◆ Requirement: The stretch wanted below opens at the line containing "This screenshot has height=450, width=600." and closes at the line containing "Task: Click the user avatar icon". Please return it exactly, with no other lines.

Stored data
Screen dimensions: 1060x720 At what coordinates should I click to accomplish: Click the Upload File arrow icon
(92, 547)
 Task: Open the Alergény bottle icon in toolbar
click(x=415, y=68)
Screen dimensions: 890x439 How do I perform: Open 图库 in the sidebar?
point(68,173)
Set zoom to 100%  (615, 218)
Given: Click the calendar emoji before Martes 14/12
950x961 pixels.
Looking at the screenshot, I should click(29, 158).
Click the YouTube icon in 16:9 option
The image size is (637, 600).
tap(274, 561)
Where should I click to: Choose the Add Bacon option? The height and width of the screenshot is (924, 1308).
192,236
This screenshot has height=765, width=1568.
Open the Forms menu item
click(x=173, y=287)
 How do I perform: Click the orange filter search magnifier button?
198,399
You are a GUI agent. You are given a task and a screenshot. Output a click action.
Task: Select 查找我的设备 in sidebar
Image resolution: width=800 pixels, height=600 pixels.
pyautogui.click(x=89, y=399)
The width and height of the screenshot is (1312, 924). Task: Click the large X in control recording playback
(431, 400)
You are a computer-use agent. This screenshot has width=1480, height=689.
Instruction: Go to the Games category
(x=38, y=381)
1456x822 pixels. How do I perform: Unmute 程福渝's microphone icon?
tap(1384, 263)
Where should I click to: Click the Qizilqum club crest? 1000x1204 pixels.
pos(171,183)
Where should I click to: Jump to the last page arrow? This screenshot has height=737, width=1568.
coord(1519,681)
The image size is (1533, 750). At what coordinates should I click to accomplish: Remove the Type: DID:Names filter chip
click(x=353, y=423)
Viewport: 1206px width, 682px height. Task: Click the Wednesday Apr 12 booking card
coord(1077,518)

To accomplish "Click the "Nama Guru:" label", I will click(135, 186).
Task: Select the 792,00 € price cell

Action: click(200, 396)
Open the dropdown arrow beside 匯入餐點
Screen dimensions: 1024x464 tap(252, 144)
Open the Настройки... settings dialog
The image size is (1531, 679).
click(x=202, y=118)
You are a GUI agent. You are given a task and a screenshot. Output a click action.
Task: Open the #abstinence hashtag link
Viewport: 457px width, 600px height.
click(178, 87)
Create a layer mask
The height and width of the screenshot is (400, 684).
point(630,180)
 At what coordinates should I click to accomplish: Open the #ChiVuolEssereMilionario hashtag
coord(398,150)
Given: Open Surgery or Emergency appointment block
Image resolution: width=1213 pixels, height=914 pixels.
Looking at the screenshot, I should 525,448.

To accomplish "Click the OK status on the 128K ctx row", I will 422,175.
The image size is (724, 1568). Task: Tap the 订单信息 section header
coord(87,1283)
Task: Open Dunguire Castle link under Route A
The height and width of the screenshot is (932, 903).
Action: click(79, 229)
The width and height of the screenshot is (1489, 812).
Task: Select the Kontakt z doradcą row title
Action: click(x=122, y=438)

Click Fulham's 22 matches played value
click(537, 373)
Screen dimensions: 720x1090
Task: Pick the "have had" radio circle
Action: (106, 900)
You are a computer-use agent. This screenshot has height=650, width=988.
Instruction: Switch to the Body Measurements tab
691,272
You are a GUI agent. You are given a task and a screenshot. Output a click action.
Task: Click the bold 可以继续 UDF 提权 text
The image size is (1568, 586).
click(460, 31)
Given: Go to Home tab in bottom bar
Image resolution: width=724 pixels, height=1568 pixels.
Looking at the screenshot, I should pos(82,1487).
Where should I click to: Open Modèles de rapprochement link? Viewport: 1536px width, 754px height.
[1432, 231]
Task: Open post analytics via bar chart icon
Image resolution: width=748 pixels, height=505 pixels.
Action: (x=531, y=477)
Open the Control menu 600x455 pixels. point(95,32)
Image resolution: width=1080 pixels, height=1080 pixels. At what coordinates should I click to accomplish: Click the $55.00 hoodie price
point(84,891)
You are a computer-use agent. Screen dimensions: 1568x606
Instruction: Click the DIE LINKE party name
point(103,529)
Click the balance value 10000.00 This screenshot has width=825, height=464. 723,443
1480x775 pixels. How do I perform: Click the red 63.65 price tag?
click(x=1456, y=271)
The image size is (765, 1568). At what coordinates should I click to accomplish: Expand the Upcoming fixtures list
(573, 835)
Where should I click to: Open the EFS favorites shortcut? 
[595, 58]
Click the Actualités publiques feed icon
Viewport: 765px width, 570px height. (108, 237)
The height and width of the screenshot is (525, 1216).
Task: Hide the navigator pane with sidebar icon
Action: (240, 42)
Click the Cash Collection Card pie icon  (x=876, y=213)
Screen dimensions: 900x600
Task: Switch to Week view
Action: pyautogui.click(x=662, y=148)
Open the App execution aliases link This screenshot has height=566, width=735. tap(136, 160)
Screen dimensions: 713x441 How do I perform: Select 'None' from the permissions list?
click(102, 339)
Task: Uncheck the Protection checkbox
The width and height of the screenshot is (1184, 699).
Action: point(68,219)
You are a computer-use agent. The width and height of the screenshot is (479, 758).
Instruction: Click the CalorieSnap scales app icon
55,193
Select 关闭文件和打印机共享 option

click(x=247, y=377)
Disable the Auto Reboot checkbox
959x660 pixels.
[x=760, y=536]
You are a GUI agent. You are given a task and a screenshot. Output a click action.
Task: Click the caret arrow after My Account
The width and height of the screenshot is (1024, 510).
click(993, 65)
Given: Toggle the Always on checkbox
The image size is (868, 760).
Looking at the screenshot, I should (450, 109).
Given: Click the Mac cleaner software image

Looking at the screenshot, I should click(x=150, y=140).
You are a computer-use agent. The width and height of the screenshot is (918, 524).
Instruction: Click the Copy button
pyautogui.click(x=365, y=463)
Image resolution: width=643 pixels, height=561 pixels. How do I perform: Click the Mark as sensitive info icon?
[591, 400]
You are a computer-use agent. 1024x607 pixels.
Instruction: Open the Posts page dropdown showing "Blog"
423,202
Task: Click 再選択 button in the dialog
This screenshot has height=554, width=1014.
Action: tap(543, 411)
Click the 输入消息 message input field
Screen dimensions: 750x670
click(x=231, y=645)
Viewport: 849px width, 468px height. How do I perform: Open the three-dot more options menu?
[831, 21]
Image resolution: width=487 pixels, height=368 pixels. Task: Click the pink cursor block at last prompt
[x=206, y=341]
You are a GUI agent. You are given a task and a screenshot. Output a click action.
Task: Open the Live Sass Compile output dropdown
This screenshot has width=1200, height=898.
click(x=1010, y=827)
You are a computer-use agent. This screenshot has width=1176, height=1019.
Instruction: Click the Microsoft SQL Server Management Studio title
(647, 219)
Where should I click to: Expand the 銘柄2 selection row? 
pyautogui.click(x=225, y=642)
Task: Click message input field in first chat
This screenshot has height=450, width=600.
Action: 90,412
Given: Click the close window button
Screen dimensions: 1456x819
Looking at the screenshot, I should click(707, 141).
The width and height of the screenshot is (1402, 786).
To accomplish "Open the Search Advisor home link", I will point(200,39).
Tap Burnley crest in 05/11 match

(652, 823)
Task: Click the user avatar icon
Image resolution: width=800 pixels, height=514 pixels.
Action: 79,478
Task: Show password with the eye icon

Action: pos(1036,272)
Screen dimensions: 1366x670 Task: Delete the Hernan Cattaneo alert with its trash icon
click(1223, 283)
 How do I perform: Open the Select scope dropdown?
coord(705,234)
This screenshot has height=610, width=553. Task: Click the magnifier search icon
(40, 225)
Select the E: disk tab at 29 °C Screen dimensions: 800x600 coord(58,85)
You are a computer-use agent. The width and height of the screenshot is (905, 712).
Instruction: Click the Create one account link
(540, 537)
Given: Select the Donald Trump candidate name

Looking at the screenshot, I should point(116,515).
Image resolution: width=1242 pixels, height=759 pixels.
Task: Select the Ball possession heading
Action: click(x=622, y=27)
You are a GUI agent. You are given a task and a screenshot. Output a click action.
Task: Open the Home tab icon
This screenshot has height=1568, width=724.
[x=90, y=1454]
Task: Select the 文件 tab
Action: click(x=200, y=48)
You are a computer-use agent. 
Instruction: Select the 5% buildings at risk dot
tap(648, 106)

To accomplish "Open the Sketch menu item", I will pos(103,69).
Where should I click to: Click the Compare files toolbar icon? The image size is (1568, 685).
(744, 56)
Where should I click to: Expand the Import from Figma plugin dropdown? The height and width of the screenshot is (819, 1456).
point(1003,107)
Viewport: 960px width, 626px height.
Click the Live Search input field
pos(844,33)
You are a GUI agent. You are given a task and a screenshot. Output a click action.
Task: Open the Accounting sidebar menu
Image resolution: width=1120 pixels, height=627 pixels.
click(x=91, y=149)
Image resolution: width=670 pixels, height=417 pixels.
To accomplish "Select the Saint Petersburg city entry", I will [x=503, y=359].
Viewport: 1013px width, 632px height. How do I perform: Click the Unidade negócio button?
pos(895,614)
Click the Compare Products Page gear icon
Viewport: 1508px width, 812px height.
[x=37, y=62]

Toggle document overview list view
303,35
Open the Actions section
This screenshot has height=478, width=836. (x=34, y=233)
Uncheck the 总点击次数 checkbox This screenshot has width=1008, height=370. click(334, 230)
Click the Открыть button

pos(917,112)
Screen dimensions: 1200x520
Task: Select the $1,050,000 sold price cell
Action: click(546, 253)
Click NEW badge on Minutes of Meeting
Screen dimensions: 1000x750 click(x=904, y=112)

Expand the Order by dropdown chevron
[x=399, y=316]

◆ Exercise output:
This screenshot has height=450, width=600.
Action: 90,412
Given: Click the close window button
Screen dimensions: 1456x819
Looking at the screenshot, I should click(707, 141).
The width and height of the screenshot is (1402, 786).
To accomplish "Open the Search Advisor home link", I will point(200,39).
Tap Burnley crest in 05/11 match

(652, 823)
Task: Click the user avatar icon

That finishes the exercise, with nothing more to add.